IDH1/2突变是胶质瘤最重要的遗传学改变之一。突变型IDH1/2能够催化α-酮戊二酸（α-KG）转变为癌代谢物2-羟基戊二酸（2-HG），而2-HG与肿瘤表观遗传学改变密切相关。我们最近研究发现，IDH1突变胶质瘤细胞的生长依赖培养液中谷氨酰胺（Gln）水平，且IDH1突变肿瘤细胞和胶质细胞对Gln缺乏均更加敏感。此外，IDH1突变原代胶质细胞的Gln消耗速度增加，且Gln代谢相关分子表达水平明显改变。这些结果表明，IDH1突变能够增强胶质瘤的谷氨酰胺依赖（Addiction），但尚不清楚其在胶质瘤发生中的作用，以及产生的主要机制。本研究将分析IDH1突变增强胶质瘤谷氨酰胺依赖的程度和关键步骤，阐明发生的代谢机制，并研究干预谷氨酰胺代谢能否应用于IDH1突变胶质瘤的治疗。本研究对认识IDH1/2突变在胶质瘤发生中的作用具有重要意义，也为IDH1突变胶质瘤的治疗提供的靶途径和靶分子。

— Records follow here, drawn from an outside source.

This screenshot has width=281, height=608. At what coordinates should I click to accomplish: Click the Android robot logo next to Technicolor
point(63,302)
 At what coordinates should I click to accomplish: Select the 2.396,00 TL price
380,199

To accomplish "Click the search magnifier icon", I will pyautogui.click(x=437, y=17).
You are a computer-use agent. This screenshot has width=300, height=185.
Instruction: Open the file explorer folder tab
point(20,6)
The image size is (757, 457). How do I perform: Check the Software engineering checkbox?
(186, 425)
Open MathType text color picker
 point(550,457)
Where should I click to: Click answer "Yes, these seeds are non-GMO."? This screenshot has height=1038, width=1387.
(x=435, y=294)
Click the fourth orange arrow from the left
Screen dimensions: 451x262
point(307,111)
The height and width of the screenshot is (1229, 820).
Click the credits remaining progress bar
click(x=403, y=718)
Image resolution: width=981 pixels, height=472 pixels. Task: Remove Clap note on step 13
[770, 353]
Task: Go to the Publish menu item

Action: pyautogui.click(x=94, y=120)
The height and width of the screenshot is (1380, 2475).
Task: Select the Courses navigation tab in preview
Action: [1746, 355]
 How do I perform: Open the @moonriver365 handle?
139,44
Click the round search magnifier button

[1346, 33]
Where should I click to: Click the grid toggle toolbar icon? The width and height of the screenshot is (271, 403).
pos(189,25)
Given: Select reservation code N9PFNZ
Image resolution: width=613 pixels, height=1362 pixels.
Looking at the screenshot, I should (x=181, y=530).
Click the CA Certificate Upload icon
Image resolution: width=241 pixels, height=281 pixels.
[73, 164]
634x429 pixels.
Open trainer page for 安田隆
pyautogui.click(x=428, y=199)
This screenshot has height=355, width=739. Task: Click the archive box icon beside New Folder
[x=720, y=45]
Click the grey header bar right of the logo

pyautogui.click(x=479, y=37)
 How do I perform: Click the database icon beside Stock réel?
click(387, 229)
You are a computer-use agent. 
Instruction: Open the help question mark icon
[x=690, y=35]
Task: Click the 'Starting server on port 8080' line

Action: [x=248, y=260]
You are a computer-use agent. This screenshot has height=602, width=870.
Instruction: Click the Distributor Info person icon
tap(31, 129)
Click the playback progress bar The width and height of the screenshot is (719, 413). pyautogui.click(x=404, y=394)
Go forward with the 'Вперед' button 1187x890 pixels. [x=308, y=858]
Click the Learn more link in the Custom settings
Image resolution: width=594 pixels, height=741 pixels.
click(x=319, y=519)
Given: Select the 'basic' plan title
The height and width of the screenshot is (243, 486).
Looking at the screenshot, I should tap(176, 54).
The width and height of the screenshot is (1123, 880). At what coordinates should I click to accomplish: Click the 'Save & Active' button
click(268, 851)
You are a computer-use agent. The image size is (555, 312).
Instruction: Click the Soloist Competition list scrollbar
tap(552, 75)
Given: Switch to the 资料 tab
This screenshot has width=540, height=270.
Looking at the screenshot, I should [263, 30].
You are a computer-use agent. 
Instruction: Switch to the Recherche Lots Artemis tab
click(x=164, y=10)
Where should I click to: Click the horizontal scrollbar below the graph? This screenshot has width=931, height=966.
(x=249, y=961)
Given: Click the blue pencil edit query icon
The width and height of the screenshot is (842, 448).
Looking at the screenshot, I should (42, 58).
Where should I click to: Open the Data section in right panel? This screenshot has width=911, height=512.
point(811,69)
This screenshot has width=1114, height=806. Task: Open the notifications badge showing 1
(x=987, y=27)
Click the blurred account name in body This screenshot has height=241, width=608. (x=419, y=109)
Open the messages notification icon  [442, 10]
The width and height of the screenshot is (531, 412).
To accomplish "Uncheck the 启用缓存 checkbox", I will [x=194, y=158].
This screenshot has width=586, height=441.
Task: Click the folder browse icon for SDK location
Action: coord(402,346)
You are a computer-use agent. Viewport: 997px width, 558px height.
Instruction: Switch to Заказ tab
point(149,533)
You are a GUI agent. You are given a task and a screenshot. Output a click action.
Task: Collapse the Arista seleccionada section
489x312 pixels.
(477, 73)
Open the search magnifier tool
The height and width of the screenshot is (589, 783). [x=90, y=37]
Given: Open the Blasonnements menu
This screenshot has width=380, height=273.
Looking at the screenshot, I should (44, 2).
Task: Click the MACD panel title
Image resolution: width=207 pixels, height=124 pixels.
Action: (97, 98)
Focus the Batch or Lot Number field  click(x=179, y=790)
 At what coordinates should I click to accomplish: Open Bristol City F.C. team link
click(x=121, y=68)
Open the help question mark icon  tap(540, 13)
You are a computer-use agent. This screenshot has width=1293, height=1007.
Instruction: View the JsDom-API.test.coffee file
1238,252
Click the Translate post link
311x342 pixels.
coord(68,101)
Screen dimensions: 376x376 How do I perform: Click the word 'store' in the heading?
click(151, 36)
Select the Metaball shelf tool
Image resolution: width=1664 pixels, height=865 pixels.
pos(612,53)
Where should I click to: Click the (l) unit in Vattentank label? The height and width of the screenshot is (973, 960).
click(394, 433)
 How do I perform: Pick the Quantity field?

Isocitrate dehydrogenase 1/2 (IDH1/2) mutation is one of the most frequent genetic changes in Grade II and III glioma. Mutant IDH1/2 gains a new enzymatic activity, and reduces α-ketoglutarate (α-KG) to 2-hydroxyglutarate (2HG) instead of converting isocitrate to α-KG. This competitive inhibition of α-KG by 2-HG causes widespread epigenetic changes, suggesting that 2-HG may function as an oncometabolite. Our recent results showed that IDH1(R132H) mutant colon cancer cells and IDH1(R132H) overexpressing glioma cells were more sensitive to the deprivation of glutamine compared to control cells. Moreover, the primary glial cells with IDH1(R132H) mutation consumed more glutamine, and also become more sensitive to the deprivation of glutamine, and these enzymes involved in glutamine metabolism were changed. These data indicated that IDH1 mutation could enhance the glutamine addiction. However, the details and roles of glutamine addiction enhanced by mutant IDH1 are still unknown, and the metabolic mechanism should also be clarified. Using IDH1 mutant glioma, IDH1(R132H) knock-in mouse and glioma cells with overexpressed IDH1(R132H), we will determine the degree and critical processes of glutamine addiction induced by DH1 mutation, and illuminate how IDH1 mutation enhance the glutamine addiction in glioma, and discuss whether intervention of glutamine metabolism could be used in the therapy of IDH1 mutant glioma. These results should be helpful for us to clarify the significance of IDH1/2 mutation in glioma, and to identify new metabolic targets for the therapy of IDH1 mutant glioma.